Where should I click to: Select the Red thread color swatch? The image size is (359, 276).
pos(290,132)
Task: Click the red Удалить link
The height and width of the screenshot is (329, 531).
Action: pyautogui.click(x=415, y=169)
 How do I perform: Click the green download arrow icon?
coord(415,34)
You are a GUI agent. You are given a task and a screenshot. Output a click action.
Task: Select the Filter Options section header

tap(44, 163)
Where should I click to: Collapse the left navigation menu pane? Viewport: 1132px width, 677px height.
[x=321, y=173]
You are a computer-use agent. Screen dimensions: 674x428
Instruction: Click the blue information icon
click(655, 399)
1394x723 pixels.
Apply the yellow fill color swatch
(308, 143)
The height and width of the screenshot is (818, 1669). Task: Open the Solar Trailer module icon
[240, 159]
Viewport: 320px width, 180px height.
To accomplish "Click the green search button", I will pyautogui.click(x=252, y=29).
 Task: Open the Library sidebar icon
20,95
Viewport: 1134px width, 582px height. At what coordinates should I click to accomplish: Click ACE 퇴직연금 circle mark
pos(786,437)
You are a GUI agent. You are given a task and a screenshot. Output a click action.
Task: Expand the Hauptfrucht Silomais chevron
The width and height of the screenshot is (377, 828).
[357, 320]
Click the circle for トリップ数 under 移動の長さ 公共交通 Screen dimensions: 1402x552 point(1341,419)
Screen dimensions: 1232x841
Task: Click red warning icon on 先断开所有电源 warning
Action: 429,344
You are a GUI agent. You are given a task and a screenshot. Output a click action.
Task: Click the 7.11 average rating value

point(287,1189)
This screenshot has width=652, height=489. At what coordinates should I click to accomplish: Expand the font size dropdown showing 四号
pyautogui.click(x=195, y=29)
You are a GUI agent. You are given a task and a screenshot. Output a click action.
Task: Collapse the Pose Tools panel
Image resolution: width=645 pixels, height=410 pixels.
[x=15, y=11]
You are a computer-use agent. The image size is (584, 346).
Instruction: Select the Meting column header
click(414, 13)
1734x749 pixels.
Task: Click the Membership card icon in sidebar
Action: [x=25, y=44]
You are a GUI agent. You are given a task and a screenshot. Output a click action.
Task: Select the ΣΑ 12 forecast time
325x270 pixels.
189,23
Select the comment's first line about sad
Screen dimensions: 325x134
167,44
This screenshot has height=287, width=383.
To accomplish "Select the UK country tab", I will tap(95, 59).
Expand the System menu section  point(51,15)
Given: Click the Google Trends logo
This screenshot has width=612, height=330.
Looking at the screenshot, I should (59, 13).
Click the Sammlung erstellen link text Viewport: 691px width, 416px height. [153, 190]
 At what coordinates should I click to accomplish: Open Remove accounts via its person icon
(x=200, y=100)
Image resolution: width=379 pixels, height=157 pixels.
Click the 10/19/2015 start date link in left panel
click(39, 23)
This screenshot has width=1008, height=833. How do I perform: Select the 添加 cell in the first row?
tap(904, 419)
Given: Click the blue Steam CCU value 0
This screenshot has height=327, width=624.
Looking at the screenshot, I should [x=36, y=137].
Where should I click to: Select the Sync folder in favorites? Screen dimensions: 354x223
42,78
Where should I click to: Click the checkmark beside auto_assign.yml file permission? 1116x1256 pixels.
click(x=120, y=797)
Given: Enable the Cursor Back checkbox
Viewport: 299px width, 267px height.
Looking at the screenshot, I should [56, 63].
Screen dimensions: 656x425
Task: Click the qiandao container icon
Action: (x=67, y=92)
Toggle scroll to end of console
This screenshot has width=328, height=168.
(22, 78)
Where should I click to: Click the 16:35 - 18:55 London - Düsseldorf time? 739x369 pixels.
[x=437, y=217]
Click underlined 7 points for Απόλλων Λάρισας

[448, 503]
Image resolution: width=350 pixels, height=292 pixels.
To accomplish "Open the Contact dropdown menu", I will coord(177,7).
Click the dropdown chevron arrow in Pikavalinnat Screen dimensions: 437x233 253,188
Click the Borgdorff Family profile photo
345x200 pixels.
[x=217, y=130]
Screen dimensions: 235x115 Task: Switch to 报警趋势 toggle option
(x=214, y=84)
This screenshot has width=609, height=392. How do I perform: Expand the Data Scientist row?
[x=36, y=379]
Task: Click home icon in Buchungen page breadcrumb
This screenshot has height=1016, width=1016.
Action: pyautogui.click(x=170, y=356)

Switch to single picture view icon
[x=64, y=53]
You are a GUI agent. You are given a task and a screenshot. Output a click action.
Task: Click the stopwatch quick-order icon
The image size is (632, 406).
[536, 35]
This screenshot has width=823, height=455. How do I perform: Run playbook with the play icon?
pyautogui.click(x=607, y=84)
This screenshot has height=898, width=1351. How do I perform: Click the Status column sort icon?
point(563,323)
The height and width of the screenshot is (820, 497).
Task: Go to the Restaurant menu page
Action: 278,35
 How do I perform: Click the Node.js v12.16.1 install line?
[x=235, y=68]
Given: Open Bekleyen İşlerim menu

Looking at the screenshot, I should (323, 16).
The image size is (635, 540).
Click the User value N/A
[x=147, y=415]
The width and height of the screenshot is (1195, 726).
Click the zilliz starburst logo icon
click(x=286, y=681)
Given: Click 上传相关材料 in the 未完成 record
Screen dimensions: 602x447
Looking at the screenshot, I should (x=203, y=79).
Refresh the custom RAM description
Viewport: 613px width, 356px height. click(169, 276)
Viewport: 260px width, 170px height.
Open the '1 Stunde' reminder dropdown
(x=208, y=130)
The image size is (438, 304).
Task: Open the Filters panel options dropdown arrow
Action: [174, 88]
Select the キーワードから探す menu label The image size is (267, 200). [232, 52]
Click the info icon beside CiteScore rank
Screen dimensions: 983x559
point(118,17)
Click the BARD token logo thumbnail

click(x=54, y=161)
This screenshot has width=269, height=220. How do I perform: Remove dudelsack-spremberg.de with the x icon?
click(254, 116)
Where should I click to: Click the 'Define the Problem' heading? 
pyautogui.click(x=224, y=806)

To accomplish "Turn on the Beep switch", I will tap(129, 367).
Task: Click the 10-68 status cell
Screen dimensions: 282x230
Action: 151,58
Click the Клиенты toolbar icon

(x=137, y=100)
# # # #
For every line of the listing, produce an identical copy.

Where should I click to: Select the Red thread color swatch? The image size is (359, 276).
pos(290,132)
Task: Click the red Удалить link
The height and width of the screenshot is (329, 531).
Action: pyautogui.click(x=415, y=169)
 How do I perform: Click the green download arrow icon?
coord(415,34)
You are a GUI agent. You are given a task and a screenshot. Output a click action.
Task: Select the Filter Options section header

tap(44, 163)
Where should I click to: Collapse the left navigation menu pane? Viewport: 1132px width, 677px height.
[x=321, y=173]
You are a computer-use agent. Screen dimensions: 674x428
Instruction: Click the blue information icon
click(655, 399)
1394x723 pixels.
Apply the yellow fill color swatch
(308, 143)
The height and width of the screenshot is (818, 1669). Task: Open the Solar Trailer module icon
[240, 159]
Viewport: 320px width, 180px height.
To accomplish "Click the green search button", I will pyautogui.click(x=252, y=29).
 Task: Open the Library sidebar icon
20,95
Viewport: 1134px width, 582px height. At what coordinates should I click to accomplish: Click ACE 퇴직연금 circle mark
pos(786,437)
You are a GUI agent. You are given a task and a screenshot. Output a click action.
Task: Expand the Hauptfrucht Silomais chevron
The width and height of the screenshot is (377, 828).
[357, 320]
Click the circle for トリップ数 under 移動の長さ 公共交通 Screen dimensions: 1402x552 point(1341,419)
Screen dimensions: 1232x841
Task: Click red warning icon on 先断开所有电源 warning
Action: 429,344
You are a GUI agent. You are given a task and a screenshot. Output a click action.
Task: Click the 7.11 average rating value

point(287,1189)
This screenshot has width=652, height=489. At what coordinates should I click to accomplish: Expand the font size dropdown showing 四号
pyautogui.click(x=195, y=29)
You are a GUI agent. You are given a task and a screenshot. Output a click action.
Task: Collapse the Pose Tools panel
Image resolution: width=645 pixels, height=410 pixels.
[x=15, y=11]
You are a computer-use agent. The image size is (584, 346).
Instruction: Select the Meting column header
click(414, 13)
1734x749 pixels.
Task: Click the Membership card icon in sidebar
Action: [x=25, y=44]
You are a GUI agent. You are given a task and a screenshot. Output a click action.
Task: Select the ΣΑ 12 forecast time
325x270 pixels.
189,23
Select the comment's first line about sad
Screen dimensions: 325x134
167,44
This screenshot has height=287, width=383.
To accomplish "Select the UK country tab", I will tap(95, 59).
Expand the System menu section  point(51,15)
Given: Click the Google Trends logo
This screenshot has width=612, height=330.
Looking at the screenshot, I should (59, 13).
Click the Sammlung erstellen link text Viewport: 691px width, 416px height. [153, 190]
 At what coordinates should I click to accomplish: Open Remove accounts via its person icon
(x=200, y=100)
Image resolution: width=379 pixels, height=157 pixels.
Click the 10/19/2015 start date link in left panel
click(39, 23)
This screenshot has width=1008, height=833. How do I perform: Select the 添加 cell in the first row?
tap(904, 419)
Given: Click the blue Steam CCU value 0
This screenshot has height=327, width=624.
Looking at the screenshot, I should [x=36, y=137].
Where should I click to: Select the Sync folder in favorites? Screen dimensions: 354x223
42,78
Where should I click to: Click the checkmark beside auto_assign.yml file permission? 1116x1256 pixels.
click(x=120, y=797)
Given: Enable the Cursor Back checkbox
Viewport: 299px width, 267px height.
Looking at the screenshot, I should [56, 63].
Screen dimensions: 656x425
Task: Click the qiandao container icon
Action: (x=67, y=92)
Toggle scroll to end of console
This screenshot has width=328, height=168.
(22, 78)
Where should I click to: Click the 16:35 - 18:55 London - Düsseldorf time? 739x369 pixels.
[x=437, y=217]
Click underlined 7 points for Απόλλων Λάρισας

[448, 503]
Image resolution: width=350 pixels, height=292 pixels.
To accomplish "Open the Contact dropdown menu", I will coord(177,7).
Click the dropdown chevron arrow in Pikavalinnat Screen dimensions: 437x233 253,188
Click the Borgdorff Family profile photo
345x200 pixels.
[x=217, y=130]
Screen dimensions: 235x115 Task: Switch to 报警趋势 toggle option
(x=214, y=84)
This screenshot has width=609, height=392. How do I perform: Expand the Data Scientist row?
[x=36, y=379]
Task: Click home icon in Buchungen page breadcrumb
This screenshot has height=1016, width=1016.
Action: pyautogui.click(x=170, y=356)

Switch to single picture view icon
[x=64, y=53]
You are a GUI agent. You are given a task and a screenshot. Output a click action.
Task: Click the stopwatch quick-order icon
The image size is (632, 406).
[536, 35]
This screenshot has width=823, height=455. How do I perform: Run playbook with the play icon?
pyautogui.click(x=607, y=84)
This screenshot has height=898, width=1351. How do I perform: Click the Status column sort icon?
point(563,323)
The height and width of the screenshot is (820, 497).
Task: Go to the Restaurant menu page
Action: 278,35
 How do I perform: Click the Node.js v12.16.1 install line?
[x=235, y=68]
Given: Open Bekleyen İşlerim menu

Looking at the screenshot, I should (323, 16).
The image size is (635, 540).
Click the User value N/A
[x=147, y=415]
The width and height of the screenshot is (1195, 726).
Click the zilliz starburst logo icon
click(x=286, y=681)
Given: Click 上传相关材料 in the 未完成 record
Screen dimensions: 602x447
Looking at the screenshot, I should (x=203, y=79).
Refresh the custom RAM description
Viewport: 613px width, 356px height. click(169, 276)
Viewport: 260px width, 170px height.
Open the '1 Stunde' reminder dropdown
(x=208, y=130)
The image size is (438, 304).
Task: Open the Filters panel options dropdown arrow
Action: [174, 88]
Select the キーワードから探す menu label The image size is (267, 200). [232, 52]
Click the info icon beside CiteScore rank
Screen dimensions: 983x559
point(118,17)
Click the BARD token logo thumbnail

click(x=54, y=161)
This screenshot has width=269, height=220. How do I perform: Remove dudelsack-spremberg.de with the x icon?
click(254, 116)
Where should I click to: Click the 'Define the Problem' heading? 
pyautogui.click(x=224, y=806)

To accomplish "Turn on the Beep switch", I will tap(129, 367).
Task: Click the 10-68 status cell
Screen dimensions: 282x230
Action: 151,58
Click the Клиенты toolbar icon

(x=137, y=100)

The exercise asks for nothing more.